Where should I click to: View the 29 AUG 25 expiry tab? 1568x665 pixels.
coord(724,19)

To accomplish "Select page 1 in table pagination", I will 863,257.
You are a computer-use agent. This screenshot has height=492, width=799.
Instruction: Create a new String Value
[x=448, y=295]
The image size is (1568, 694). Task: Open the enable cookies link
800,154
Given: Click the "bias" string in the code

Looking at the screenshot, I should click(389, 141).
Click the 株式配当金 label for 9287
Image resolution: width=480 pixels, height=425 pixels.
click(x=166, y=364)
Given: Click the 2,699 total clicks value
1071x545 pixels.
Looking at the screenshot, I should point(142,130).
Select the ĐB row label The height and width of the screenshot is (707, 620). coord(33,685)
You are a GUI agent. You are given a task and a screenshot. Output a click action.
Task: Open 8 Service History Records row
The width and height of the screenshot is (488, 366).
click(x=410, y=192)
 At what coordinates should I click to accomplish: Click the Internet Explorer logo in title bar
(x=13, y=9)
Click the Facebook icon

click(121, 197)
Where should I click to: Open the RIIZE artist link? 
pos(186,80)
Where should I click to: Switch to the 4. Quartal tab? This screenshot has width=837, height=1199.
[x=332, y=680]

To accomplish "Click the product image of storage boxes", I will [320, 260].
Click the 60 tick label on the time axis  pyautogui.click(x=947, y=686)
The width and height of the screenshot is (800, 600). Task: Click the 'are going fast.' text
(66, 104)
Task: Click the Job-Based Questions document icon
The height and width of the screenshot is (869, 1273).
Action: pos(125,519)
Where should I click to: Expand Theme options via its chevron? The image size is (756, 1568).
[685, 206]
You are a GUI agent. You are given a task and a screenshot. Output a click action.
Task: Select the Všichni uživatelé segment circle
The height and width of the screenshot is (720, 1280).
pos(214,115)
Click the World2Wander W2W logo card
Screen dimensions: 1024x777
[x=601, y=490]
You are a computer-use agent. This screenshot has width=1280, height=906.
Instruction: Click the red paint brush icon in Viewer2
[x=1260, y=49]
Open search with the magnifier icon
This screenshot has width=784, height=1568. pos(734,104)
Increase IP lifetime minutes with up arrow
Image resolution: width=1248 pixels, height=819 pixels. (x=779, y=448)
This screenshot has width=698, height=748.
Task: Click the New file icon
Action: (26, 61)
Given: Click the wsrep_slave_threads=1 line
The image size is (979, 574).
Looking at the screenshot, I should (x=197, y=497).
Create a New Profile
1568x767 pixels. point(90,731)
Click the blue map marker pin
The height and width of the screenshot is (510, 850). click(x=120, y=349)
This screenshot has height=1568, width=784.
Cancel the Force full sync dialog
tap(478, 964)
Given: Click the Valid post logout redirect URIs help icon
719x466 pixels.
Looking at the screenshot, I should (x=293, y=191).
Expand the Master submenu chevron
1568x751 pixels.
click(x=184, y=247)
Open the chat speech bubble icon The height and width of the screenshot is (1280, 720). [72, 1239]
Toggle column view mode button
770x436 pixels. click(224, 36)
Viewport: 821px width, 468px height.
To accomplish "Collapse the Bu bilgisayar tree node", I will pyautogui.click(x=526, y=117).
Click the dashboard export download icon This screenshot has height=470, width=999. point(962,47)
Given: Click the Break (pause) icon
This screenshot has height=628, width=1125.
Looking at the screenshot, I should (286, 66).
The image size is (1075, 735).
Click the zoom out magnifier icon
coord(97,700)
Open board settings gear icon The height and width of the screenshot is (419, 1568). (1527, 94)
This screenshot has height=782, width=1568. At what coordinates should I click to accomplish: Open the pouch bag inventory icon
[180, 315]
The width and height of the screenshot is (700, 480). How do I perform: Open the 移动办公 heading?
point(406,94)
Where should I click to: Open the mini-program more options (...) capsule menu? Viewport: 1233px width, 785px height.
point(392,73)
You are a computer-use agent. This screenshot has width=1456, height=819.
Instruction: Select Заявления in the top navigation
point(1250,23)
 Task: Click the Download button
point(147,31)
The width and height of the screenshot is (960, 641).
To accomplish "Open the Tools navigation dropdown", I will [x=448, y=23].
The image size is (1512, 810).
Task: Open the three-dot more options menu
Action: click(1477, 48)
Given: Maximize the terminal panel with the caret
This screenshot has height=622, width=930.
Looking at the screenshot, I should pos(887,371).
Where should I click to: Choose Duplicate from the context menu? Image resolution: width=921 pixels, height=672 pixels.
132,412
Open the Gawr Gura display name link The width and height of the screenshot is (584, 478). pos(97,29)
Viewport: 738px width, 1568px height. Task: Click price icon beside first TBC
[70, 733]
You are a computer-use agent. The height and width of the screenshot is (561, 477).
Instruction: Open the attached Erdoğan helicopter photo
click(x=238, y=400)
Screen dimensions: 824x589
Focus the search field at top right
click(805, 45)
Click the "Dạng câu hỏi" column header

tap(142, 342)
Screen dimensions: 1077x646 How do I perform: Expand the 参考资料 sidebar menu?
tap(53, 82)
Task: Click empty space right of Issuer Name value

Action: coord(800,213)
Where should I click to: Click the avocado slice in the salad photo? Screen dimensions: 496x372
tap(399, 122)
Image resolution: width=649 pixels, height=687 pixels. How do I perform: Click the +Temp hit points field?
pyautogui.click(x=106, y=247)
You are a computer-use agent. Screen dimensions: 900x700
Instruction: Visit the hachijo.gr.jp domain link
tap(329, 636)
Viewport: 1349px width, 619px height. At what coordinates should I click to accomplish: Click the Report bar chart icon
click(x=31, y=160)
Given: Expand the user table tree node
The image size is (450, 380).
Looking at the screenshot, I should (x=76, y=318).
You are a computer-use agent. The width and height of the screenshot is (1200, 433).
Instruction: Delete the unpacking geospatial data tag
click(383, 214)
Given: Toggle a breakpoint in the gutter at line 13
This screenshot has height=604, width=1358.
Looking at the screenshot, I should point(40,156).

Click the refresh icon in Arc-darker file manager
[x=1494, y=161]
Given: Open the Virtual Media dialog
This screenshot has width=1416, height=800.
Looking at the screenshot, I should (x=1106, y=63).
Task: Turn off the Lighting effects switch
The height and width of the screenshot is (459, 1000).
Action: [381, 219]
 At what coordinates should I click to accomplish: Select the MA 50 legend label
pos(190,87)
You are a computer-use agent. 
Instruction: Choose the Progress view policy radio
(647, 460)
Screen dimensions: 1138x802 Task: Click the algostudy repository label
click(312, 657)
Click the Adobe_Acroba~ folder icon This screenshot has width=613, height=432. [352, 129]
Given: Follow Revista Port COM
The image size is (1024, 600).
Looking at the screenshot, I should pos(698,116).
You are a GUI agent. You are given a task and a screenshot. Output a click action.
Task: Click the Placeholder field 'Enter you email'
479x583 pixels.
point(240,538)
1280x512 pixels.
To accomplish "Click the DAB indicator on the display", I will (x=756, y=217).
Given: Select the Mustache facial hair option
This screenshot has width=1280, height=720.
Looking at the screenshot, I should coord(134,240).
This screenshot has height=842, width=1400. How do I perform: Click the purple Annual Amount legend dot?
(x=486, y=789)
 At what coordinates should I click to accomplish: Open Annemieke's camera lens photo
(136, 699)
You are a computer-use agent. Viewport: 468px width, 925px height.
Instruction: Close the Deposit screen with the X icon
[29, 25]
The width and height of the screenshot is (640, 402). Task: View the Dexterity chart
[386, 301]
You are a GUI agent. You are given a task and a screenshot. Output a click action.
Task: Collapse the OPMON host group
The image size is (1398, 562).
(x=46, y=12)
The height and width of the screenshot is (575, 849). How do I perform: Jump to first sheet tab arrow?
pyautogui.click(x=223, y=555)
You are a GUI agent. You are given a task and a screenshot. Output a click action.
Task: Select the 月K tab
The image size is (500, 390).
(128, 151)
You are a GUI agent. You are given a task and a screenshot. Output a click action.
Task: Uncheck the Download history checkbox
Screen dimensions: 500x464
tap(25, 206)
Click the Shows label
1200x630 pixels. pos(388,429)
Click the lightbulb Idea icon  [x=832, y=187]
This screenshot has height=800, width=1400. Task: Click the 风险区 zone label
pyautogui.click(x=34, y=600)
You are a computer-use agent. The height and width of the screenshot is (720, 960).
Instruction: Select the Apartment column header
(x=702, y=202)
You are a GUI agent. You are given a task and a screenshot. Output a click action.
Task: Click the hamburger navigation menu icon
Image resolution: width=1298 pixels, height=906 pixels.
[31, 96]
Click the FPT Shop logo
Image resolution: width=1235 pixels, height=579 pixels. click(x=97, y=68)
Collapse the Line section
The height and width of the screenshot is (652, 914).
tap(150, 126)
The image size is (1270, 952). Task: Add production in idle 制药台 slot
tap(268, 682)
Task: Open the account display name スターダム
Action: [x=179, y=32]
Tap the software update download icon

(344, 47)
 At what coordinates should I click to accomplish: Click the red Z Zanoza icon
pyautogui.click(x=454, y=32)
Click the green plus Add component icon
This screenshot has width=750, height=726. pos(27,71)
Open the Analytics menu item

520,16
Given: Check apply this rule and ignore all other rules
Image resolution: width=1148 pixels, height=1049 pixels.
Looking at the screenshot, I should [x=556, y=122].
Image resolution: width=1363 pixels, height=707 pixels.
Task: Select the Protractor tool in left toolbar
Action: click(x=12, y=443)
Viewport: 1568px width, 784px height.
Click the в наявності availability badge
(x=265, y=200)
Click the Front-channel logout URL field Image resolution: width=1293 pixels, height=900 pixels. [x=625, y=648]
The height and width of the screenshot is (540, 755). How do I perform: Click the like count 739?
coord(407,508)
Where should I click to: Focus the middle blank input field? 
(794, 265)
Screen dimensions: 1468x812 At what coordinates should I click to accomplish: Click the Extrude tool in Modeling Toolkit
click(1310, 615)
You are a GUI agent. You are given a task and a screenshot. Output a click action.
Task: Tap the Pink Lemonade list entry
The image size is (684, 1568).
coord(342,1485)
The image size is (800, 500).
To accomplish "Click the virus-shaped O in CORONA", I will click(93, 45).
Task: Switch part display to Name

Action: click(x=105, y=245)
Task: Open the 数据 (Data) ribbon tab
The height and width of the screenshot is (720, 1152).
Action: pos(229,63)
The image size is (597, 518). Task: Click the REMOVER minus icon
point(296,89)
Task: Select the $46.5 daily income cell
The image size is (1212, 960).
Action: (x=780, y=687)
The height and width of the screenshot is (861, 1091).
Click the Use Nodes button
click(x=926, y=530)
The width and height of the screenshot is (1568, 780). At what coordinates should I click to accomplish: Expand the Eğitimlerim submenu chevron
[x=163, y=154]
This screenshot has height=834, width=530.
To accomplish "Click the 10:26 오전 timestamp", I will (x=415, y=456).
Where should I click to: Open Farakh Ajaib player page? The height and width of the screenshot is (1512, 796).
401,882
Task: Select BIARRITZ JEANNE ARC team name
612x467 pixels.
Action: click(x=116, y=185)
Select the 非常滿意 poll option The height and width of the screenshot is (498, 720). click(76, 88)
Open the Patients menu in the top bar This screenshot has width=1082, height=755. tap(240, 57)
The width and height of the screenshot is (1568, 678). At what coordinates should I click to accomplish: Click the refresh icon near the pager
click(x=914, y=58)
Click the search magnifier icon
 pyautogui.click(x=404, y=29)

——————

- **Assigned task**
Return only the part of the records above that opens with the line containing "Where should I click to: Open the mini-program" and closes with the line containing "Open the Gawr", ends included.

- **Problem solution**
Where should I click to: Open the mini-program more options (...) capsule menu? Viewport: 1233px width, 785px height.
point(392,73)
You are a computer-use agent. This screenshot has width=1456, height=819.
Instruction: Select Заявления in the top navigation
point(1250,23)
 Task: Click the Download button
point(147,31)
The width and height of the screenshot is (960, 641).
To accomplish "Open the Tools navigation dropdown", I will [x=448, y=23].
The image size is (1512, 810).
Task: Open the three-dot more options menu
Action: click(1477, 48)
Given: Maximize the terminal panel with the caret
This screenshot has height=622, width=930.
Looking at the screenshot, I should pos(887,371).
Where should I click to: Choose Duplicate from the context menu? Image resolution: width=921 pixels, height=672 pixels.
132,412
Open the Gawr Gura display name link The width and height of the screenshot is (584, 478). pos(97,29)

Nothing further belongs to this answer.